Frank O'Connor belongs with William Carleton, Sheridan Le Fanu, James Stephens, George Moore, Somerville and Ross—Irish writers who achieved their greatest distinction with their short stories…. What is it about this fictional form that so profitably attracts the Irish? Since the work of Frank O'Connor lies at the very heart of the modern story in Ireland, it is a question that may at least be dwelt upon before turning to [his Collected Stories]….
[The short story] is the art of the glimpse; it deals in echoes and reverberations; craftily it withholds information. Novels tell all. Short stories tell as little as they dare. (p. 1)
[It] has often been said that the Irish genius for the short story is related to the fact that when the novel raised its head Ireland wasn't ready for it. This is true. The new form thrived more naturally in Victorian England: its required architecture reflected and was fed by the stratified solidity of Victorian society, and even though it often protested at the rising sea of complacency, the dovetailing was perfect. In Ireland there was disaffection instead of self-satisfaction, a repressed religion instead of one which acted as a pillar of the establishment, the confusion of two languages, and the endless specter of poverty and famine. Out of all that came the Irish short story of today, at its best when it's impatiently biting, a lot said in a single snap of the truth. Out of all that came the voice of Frank O'Connor.

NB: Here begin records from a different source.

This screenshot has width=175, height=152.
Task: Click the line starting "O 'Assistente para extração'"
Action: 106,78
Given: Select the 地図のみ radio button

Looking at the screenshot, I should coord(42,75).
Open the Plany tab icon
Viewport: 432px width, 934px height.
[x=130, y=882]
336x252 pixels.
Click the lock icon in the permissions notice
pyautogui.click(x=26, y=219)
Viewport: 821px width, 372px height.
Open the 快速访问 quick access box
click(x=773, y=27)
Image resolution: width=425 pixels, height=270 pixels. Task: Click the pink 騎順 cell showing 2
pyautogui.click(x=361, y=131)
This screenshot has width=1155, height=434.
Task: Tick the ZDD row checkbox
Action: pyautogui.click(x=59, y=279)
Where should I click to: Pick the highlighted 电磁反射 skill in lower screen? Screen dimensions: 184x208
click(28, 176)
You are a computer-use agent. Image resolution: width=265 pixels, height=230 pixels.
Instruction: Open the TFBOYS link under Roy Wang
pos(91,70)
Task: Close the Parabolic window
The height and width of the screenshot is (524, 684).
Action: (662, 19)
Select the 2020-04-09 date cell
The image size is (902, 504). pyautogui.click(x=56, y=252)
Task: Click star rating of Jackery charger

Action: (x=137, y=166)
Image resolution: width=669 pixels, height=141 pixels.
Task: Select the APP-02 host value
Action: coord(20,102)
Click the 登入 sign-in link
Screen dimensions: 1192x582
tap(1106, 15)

Gossip enlivens his pages. The Irish obsession with respectability is examined and smiled over. The Irish tendency to converse and to argue in anecdotes is a repeated inspiration. An understanding of mood—its changes and subtleties and effects—is part of the Irish make-up, and is certainly part of O'Connor's.

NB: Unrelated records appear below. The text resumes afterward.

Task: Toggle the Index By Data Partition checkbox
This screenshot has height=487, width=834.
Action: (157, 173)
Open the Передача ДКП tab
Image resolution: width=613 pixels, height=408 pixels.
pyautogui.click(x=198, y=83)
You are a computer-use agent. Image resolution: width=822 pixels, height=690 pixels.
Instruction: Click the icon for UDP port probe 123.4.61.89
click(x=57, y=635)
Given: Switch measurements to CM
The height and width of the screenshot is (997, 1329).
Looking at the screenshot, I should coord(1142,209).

In this present selection from his work are many of the stories that have made him famous: "Guests of the Nation," "The Majesty of the Law," "The Long Road to Ummera," and a dozen others. More interestingly, though, there are a number of items which he himself did not include when assembling his own collections. He was, as all short-story writers have to be, a perfectionist; never entirely satisfied with what he wrote, constantly making changes. As well, he was possessed of a Corkman's indecisiveness and, as only a Corkman can, turned it to his advantage. He made an art of being unsure, and reaped dividends from it.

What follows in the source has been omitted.